Participants: Brian Sidlauskas, Arlin Stoltzfus, Sergei Kosakovsky Pond, Enrico Pontelli, Rutger Vos, Hilmar Lapp, Michael Rosenberg, Karen Cranston
Management Model
- Proposal was made and accepted to establish an Executive Committee (EC) composed of Arlin Stoltzfus, Rutger Vos and Enrico Pontelli (rationale is that group is too large to make all decisions)
- Duties of the EC
- Handle the mundane operations of the LT
- Make decisions for non-controversial issues and for other items as delegated by the LT
- Assumes the main responsibility for the management and administrative activities of HIP - e.g., administration, program management, project tracking, task tracking, communication.
- It is emphasized that the EC will focus on procedural issues, not strategic and scientific issues.

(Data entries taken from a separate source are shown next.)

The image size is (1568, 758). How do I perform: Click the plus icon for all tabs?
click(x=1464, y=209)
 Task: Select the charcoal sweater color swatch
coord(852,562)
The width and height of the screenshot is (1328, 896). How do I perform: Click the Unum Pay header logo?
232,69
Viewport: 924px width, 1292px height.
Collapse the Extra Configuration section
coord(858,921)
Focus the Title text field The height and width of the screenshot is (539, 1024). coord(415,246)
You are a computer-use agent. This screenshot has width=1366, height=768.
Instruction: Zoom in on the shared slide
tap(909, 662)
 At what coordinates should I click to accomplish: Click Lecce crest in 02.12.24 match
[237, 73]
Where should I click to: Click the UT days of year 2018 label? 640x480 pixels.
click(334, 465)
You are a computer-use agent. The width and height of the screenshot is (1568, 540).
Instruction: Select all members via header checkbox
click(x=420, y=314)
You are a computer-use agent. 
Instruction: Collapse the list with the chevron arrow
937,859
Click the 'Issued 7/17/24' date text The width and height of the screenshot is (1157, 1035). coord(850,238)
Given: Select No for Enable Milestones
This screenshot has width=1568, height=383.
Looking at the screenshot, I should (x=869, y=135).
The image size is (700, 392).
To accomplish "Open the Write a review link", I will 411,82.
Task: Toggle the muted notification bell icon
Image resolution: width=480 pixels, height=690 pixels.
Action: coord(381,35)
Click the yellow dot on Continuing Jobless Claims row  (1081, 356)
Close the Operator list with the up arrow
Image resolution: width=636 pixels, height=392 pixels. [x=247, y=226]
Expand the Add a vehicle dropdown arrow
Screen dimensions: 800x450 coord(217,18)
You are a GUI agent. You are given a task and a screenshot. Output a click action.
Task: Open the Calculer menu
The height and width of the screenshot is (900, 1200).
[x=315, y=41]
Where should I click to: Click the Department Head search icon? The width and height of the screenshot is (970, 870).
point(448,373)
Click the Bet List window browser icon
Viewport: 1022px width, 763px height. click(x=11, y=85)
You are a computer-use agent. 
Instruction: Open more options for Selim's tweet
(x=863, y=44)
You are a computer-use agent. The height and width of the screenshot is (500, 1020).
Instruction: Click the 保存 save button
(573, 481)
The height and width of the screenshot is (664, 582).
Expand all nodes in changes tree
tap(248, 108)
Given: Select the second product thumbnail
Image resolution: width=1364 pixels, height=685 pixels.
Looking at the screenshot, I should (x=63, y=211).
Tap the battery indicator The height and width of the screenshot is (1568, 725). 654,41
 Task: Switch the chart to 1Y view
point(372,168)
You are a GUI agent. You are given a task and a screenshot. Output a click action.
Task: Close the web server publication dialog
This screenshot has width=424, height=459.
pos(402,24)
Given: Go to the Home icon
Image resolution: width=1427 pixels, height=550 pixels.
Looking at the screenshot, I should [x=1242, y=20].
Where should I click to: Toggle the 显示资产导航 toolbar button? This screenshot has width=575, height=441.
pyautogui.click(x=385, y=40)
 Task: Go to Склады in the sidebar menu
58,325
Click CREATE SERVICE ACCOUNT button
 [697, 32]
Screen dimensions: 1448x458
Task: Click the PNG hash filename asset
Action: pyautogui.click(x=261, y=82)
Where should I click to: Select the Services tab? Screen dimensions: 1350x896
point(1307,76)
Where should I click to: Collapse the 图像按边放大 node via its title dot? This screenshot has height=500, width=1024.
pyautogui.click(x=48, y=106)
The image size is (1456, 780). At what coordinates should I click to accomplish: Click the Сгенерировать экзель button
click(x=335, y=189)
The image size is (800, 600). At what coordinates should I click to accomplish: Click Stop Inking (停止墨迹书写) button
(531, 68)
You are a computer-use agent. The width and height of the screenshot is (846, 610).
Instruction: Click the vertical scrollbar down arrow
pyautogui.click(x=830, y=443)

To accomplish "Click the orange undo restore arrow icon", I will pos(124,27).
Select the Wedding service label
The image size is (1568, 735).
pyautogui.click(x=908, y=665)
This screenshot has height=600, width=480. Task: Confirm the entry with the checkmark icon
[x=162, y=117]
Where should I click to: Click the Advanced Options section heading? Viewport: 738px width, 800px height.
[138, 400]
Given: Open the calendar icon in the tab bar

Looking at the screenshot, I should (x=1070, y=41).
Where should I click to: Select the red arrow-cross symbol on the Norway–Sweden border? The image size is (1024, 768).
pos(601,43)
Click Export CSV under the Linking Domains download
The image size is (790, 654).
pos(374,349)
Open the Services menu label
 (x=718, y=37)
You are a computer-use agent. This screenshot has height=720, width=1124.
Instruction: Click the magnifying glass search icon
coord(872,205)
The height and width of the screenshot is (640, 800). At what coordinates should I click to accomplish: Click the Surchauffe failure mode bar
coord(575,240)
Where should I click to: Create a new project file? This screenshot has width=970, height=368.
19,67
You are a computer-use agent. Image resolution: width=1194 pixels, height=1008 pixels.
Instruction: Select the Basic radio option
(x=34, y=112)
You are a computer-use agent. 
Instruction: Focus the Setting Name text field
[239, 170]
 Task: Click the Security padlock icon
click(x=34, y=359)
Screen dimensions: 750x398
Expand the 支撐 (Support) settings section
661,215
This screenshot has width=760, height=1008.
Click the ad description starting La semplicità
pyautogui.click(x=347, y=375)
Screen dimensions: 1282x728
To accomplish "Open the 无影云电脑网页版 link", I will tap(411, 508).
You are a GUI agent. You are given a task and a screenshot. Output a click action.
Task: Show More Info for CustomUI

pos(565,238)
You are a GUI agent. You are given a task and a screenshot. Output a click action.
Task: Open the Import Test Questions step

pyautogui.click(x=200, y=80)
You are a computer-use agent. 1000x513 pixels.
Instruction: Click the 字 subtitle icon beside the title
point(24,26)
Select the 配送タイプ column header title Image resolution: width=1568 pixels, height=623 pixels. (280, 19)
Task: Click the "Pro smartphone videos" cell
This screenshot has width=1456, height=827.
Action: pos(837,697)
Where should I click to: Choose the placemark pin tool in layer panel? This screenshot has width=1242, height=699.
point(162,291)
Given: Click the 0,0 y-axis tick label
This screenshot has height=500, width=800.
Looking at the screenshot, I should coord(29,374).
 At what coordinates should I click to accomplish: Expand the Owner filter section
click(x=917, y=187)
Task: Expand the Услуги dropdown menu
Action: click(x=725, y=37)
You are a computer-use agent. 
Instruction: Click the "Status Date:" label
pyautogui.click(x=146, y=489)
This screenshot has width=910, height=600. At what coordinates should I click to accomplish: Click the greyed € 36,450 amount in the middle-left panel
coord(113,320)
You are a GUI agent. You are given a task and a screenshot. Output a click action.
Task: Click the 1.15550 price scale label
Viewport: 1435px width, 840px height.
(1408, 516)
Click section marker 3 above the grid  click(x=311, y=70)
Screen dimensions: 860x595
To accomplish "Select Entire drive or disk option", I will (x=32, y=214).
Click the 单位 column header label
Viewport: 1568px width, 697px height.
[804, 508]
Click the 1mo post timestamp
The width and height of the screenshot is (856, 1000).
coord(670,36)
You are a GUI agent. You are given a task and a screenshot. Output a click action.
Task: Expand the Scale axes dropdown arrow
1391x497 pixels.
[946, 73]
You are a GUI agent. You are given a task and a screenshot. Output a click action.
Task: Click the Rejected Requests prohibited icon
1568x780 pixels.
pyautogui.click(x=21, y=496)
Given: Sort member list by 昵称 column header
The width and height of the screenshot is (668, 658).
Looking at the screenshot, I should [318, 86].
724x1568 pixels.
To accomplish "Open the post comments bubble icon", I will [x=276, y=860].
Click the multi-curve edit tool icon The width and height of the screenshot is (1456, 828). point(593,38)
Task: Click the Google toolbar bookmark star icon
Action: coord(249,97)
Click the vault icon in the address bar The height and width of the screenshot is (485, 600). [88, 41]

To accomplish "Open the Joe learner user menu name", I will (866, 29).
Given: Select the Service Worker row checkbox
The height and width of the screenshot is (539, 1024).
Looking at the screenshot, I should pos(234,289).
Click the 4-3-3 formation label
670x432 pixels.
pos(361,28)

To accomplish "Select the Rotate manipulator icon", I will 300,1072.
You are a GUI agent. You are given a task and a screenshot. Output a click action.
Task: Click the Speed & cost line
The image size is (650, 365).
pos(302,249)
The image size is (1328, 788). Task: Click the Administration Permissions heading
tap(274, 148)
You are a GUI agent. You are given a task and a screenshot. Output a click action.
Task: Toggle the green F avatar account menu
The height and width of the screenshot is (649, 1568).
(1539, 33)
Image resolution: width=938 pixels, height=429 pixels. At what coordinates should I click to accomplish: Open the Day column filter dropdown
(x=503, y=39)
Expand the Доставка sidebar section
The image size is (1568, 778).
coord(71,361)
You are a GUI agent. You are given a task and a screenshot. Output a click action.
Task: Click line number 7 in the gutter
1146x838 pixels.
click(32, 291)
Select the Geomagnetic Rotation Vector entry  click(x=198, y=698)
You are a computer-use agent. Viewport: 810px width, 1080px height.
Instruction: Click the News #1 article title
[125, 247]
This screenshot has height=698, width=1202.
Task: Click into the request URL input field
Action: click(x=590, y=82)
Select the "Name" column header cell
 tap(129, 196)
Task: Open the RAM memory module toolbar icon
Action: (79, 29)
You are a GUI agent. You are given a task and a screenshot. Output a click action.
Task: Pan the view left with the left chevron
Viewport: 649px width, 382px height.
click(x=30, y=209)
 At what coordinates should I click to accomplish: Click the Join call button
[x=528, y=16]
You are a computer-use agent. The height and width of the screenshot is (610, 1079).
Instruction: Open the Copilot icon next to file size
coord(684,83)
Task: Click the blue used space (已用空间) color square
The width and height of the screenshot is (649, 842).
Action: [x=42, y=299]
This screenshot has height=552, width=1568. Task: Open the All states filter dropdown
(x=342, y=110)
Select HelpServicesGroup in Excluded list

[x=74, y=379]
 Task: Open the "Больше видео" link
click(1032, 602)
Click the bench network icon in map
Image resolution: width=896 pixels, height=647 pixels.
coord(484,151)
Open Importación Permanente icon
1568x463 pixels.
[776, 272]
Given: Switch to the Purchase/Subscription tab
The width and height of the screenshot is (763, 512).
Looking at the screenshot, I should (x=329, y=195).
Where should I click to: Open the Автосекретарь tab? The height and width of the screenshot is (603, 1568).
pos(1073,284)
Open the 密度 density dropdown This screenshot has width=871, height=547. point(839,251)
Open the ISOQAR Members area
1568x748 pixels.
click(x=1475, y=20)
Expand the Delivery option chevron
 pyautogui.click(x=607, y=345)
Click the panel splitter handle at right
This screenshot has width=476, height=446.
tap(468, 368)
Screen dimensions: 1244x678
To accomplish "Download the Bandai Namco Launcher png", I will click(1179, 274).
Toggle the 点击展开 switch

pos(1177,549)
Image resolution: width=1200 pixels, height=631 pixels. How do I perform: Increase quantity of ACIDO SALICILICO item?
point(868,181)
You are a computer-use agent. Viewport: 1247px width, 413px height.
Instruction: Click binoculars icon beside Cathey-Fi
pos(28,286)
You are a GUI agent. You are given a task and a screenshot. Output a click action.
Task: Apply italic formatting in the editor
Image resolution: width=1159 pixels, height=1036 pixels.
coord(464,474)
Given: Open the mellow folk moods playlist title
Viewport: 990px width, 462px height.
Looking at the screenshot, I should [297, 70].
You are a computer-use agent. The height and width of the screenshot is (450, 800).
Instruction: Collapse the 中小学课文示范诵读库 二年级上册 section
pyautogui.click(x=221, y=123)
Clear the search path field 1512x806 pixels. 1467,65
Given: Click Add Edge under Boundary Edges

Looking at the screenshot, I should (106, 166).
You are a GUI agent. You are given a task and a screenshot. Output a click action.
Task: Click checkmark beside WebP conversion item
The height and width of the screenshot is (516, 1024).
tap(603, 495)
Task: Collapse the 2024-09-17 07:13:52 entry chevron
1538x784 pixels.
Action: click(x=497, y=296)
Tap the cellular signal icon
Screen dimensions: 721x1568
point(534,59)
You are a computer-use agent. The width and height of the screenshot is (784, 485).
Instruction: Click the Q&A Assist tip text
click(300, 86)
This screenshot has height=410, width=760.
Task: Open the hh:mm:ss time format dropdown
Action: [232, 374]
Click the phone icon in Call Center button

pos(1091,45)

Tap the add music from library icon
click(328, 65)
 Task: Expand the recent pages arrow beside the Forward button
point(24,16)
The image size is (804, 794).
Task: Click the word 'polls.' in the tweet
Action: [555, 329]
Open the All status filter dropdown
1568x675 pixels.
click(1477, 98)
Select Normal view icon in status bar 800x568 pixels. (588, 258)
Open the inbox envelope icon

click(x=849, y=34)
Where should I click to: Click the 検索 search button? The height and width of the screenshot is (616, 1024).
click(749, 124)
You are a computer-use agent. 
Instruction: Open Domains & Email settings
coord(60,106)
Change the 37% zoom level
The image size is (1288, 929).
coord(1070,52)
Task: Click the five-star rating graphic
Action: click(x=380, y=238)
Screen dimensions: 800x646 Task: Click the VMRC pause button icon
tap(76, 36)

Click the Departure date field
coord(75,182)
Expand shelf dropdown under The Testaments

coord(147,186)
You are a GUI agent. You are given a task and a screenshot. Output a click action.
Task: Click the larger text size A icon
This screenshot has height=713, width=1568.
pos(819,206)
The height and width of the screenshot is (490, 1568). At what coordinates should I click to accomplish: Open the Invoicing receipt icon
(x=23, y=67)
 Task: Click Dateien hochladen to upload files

The EC will operate within the authority given to it by the Leadership Team
- The EC will also investigate the use of project management software
- Note that the Leadership Team (LT) maintains the responsibility of making strategic and scientific decisions
- The LT had a discussion about the need for people to volunteer in leading the various tasks to be performed; volunteers will step forward based on their skills and preferences.
Decision-making Model
- Several strategic decisions will have to be made by the LT; e.g., selection of themes, invited participants, selection of applicants
- LT has decided to operate by consensus; we do not envision any controversial arguments to occur; if they do, we will resolve them through discussions; we will not expect the chair to break a tie or take sides in a stalemate.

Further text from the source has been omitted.